◆ Input:
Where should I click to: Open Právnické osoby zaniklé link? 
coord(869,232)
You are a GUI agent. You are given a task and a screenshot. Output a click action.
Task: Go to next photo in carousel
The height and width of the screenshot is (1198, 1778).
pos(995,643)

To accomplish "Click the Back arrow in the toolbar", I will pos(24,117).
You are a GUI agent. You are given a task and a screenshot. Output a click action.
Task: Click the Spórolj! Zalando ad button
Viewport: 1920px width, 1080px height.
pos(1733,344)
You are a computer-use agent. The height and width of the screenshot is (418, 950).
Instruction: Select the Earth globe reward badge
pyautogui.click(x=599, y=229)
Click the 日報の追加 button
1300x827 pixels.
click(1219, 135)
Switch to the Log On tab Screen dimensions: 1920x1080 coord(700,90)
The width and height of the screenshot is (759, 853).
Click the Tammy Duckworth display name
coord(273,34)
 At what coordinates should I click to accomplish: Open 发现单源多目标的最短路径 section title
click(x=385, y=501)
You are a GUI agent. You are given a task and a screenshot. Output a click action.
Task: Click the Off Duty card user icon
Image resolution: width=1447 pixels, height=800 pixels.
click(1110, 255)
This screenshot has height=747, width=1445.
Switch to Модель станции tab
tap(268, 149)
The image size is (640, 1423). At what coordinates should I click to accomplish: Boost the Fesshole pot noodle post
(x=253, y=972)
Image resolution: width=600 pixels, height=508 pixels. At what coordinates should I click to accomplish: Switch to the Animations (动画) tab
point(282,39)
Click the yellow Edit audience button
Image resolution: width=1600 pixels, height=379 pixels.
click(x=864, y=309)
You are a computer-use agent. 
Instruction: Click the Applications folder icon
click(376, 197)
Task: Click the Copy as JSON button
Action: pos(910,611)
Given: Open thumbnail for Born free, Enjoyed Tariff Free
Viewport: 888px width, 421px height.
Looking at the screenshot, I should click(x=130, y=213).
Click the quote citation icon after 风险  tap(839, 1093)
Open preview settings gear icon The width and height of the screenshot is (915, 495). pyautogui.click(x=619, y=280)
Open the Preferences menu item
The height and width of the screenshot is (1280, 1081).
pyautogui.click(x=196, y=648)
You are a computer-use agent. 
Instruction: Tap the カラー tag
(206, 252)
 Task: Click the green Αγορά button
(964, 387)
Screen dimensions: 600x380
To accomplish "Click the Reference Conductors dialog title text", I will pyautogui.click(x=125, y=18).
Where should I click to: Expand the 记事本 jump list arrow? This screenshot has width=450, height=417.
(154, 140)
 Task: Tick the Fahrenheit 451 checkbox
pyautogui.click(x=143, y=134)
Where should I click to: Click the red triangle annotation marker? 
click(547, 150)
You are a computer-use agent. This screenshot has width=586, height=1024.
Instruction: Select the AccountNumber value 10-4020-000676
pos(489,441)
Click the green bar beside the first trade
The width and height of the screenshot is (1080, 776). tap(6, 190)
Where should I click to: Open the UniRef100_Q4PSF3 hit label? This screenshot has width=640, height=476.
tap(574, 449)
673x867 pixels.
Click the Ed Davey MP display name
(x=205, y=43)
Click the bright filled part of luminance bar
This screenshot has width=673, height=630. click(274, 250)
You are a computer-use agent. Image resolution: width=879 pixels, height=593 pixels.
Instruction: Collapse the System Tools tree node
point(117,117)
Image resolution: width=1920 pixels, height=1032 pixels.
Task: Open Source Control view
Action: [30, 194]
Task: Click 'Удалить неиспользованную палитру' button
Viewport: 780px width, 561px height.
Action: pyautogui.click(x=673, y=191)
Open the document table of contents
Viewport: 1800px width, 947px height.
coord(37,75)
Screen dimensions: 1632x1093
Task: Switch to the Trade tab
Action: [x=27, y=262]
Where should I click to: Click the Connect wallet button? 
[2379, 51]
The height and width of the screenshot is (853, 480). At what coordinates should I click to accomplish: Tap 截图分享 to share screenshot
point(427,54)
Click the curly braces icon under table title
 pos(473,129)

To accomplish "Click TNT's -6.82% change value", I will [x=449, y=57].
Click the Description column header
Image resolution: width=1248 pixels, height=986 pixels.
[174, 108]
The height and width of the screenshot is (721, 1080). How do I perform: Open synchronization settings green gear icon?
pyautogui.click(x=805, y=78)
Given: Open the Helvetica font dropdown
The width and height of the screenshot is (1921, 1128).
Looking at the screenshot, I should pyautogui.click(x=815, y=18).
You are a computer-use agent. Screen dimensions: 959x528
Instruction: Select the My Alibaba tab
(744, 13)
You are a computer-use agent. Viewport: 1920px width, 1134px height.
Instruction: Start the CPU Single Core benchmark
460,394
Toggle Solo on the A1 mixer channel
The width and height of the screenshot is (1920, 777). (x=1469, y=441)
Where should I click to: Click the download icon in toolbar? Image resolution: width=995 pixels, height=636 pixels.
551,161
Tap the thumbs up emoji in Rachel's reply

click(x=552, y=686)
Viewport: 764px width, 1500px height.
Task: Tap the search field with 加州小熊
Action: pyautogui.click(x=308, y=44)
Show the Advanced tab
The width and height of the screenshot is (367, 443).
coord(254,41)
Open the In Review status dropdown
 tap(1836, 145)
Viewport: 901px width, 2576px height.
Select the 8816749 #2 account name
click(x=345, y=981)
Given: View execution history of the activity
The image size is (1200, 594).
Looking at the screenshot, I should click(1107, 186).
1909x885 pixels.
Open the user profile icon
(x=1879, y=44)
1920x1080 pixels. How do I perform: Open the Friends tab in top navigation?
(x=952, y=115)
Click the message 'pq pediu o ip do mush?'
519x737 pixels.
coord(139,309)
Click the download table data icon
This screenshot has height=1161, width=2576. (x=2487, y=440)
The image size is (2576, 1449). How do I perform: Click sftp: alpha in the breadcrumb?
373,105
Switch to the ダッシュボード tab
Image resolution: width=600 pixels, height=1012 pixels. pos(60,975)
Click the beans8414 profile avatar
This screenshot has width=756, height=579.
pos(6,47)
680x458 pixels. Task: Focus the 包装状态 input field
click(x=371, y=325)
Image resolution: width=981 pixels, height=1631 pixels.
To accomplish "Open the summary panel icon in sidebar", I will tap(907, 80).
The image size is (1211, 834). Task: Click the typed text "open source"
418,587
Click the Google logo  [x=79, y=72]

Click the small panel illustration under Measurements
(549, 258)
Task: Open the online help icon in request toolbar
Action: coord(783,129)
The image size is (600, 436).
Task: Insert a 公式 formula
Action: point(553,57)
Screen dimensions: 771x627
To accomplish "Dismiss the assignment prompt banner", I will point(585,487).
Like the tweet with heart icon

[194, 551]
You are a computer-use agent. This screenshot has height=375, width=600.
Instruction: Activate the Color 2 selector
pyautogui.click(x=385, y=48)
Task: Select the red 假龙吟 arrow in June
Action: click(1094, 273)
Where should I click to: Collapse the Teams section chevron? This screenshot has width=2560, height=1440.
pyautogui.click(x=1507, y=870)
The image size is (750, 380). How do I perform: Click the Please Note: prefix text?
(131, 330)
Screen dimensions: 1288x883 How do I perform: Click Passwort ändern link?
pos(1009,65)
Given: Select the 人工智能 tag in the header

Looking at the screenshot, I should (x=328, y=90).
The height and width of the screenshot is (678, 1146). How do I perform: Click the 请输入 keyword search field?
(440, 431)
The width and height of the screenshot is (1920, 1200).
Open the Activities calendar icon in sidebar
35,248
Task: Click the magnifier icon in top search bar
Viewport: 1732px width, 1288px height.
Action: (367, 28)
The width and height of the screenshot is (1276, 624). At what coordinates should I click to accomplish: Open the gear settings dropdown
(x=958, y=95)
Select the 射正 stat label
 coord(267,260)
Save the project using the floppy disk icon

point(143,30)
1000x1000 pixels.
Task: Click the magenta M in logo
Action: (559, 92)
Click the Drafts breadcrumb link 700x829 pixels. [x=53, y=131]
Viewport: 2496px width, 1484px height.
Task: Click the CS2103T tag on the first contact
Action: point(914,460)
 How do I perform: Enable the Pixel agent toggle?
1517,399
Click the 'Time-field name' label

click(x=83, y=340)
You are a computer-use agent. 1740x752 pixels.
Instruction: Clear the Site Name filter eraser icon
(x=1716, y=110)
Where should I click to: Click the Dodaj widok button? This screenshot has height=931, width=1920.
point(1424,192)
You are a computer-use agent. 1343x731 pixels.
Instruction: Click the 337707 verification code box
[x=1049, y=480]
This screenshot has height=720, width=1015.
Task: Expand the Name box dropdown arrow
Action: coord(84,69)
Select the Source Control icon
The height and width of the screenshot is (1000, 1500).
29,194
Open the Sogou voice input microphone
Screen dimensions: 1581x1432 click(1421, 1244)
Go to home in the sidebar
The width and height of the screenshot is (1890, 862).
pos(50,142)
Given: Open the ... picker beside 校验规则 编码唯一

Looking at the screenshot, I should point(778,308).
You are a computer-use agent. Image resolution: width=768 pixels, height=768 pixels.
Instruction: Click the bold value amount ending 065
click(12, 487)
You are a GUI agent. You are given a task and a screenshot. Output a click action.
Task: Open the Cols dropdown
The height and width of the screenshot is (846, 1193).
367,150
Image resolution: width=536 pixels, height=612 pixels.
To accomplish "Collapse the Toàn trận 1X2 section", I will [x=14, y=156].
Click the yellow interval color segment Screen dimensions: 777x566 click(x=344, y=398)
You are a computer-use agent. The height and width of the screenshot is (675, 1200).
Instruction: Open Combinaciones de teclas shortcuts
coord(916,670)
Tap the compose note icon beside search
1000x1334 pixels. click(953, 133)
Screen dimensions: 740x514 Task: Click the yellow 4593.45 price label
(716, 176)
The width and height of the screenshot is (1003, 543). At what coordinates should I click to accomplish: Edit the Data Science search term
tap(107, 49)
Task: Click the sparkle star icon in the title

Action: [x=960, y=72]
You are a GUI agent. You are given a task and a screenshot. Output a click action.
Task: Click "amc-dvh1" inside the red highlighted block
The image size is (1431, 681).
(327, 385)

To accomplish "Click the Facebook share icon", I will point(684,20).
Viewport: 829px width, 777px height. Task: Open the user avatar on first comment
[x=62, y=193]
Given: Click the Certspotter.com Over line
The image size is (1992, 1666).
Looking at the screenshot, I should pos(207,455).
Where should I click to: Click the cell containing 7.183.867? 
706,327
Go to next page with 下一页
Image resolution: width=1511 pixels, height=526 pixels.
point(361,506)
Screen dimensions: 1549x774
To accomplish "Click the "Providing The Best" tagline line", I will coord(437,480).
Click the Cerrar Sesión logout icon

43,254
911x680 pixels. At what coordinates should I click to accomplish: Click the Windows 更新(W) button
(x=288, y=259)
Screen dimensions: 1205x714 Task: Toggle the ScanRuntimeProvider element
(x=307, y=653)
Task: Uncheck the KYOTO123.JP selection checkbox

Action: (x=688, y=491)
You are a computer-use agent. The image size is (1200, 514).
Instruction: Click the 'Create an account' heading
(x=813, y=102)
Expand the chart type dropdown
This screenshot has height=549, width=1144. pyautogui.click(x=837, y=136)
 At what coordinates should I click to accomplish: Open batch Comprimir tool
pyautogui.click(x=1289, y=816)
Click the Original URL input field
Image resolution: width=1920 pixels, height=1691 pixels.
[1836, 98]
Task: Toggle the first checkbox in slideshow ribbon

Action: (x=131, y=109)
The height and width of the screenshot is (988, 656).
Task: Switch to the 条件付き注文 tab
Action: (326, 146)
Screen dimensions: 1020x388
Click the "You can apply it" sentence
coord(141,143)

◆ Set exercise: Lay out the part that opens with the line containing "Given: Select the 人工智能 tag in the header" and closes with the line containing "Screen dimensions: 1581x1432" as a Markdown table with the columns Row and Line. Skip blank lines, and give each remaining line its own numbered row.

◆ Task response:
| Row | Line |
|---|---|
| 1 | Given: Select the 人工智能 tag in the header |
| 2 | Looking at the screenshot, I should (x=328, y=90). |
| 3 | The height and width of the screenshot is (678, 1146). How do I perform: Click the 请输入 keyword search field? |
| 4 | (440, 431) |
| 5 | The width and height of the screenshot is (1920, 1200). |
| 6 | Open the Activities calendar icon in sidebar |
| 7 | 35,248 |
| 8 | Task: Click the magnifier icon in top search bar |
| 9 | Viewport: 1732px width, 1288px height. |
| 10 | Action: (367, 28) |
| 11 | The width and height of the screenshot is (1276, 624). At what coordinates should I click to accomplish: Open the gear settings dropdown |
| 12 | (x=958, y=95) |
| 13 | Select the 射正 stat label |
| 14 |  coord(267,260) |
| 15 | Save the project using the floppy disk icon |
| 16 | point(143,30) |
| 17 | 1000x1000 pixels. |
| 18 | Task: Click the magenta M in logo |
| 19 | Action: (559, 92) |
| 20 | Click the Drafts breadcrumb link 700x829 pixels. [x=53, y=131] |
| 21 | Viewport: 2496px width, 1484px height. |
| 22 | Task: Click the CS2103T tag on the first contact |
| 23 | Action: point(914,460) |
| 24 |  How do I perform: Enable the Pixel agent toggle? |
| 25 | 1517,399 |
| 26 | Click the 'Time-field name' label |
| 27 | click(x=83, y=340) |
| 28 | You are a computer-use agent. 1740x752 pixels. |
| 29 | Instruction: Clear the Site Name filter eraser icon |
| 30 | (x=1716, y=110) |
| 31 | Where should I click to: Click the Dodaj widok button? This screenshot has height=931, width=1920. |
| 32 | point(1424,192) |
| 33 | You are a computer-use agent. 1343x731 pixels. |
| 34 | Instruction: Click the 337707 verification code box |
| 35 | [x=1049, y=480] |
| 36 | This screenshot has height=720, width=1015. |
| 37 | Task: Expand the Name box dropdown arrow |
| 38 | Action: coord(84,69) |
| 39 | Select the Source Control icon |
| 40 | The height and width of the screenshot is (1000, 1500). |
| 41 | 29,194 |
| 42 | Open the Sogou voice input microphone |
| 43 | Screen dimensions: 1581x1432 click(1421, 1244) |